WHAT THE EXERCISE ASKS: Rewrite the stretch of the appeasement passage from "The war was" through "the national interest.", putting "deep gloom" in place of "chronic pessimism".

DOCUMENT SEGMENT:
==============================
In other words, to avoid taking a decision with difficult consequences the deal’s backers convinced themselves that black was white. Such mental contortionism is typical of the mentality of appeasement. And that happens to be producing a particular echo right now. For this Sunday sees the 80th anniversary of the infamous Munich agreement, the deal signed by Britain, France, Italy and Germany that permitted Hitler’s annexation of the Sudetenland in Western Czechoslovakia.
When the British prime minister, Neville Chamberlain, returned from Munich and waved this agreement in front of wildly cheering crowds, the received wisdom was that this had averted war. One year later, Britain declared war on Nazi Germany.
There were two main reasons for Britain’s appeasement mental- ity in the thirties. The first was the profound national trauma inflicted on the country by the First World War.
The terrible carnage in the trenches wiped out virtually an entire generation of the brightest and best. It changed Britain forever; it damaged its religious faith and its confidence in the future; it destroyed its belief in Western civilization and in itself.
The war was viewed as senseless slaughter. This post-traumatic war phobia was amplified by a chronic pessimism about Britain itself. In the late twenties and early thirties, Britain was struggling with economic depression. The Empire was beginning to fall apart with uprisings in India and Palestine, while Britain was losing out to the expansion of Italy, Germany and Japan.
So, most of the support for appeasement came from a perception (however misguided) of the national interest.
==============================
(Items from a dataset)
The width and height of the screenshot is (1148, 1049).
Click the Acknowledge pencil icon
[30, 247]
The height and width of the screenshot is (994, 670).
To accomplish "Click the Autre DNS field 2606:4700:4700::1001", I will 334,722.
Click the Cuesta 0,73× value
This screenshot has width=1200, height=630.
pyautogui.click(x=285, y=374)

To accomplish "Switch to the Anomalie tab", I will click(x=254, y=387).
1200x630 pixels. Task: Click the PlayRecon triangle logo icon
==============================
TASK SOLUTION:
The war was viewed as senseless slaughter. This post-traumatic war phobia was amplified by a deep gloom about Britain itself. In the late twenties and early thirties, Britain was struggling with economic depression. The Empire was beginning to fall apart with uprisings in India and Palestine, while Britain was losing out to the expansion of Italy, Germany and Japan.
So, most of the support for appeasement came from a perception (however misguided) of the national interest.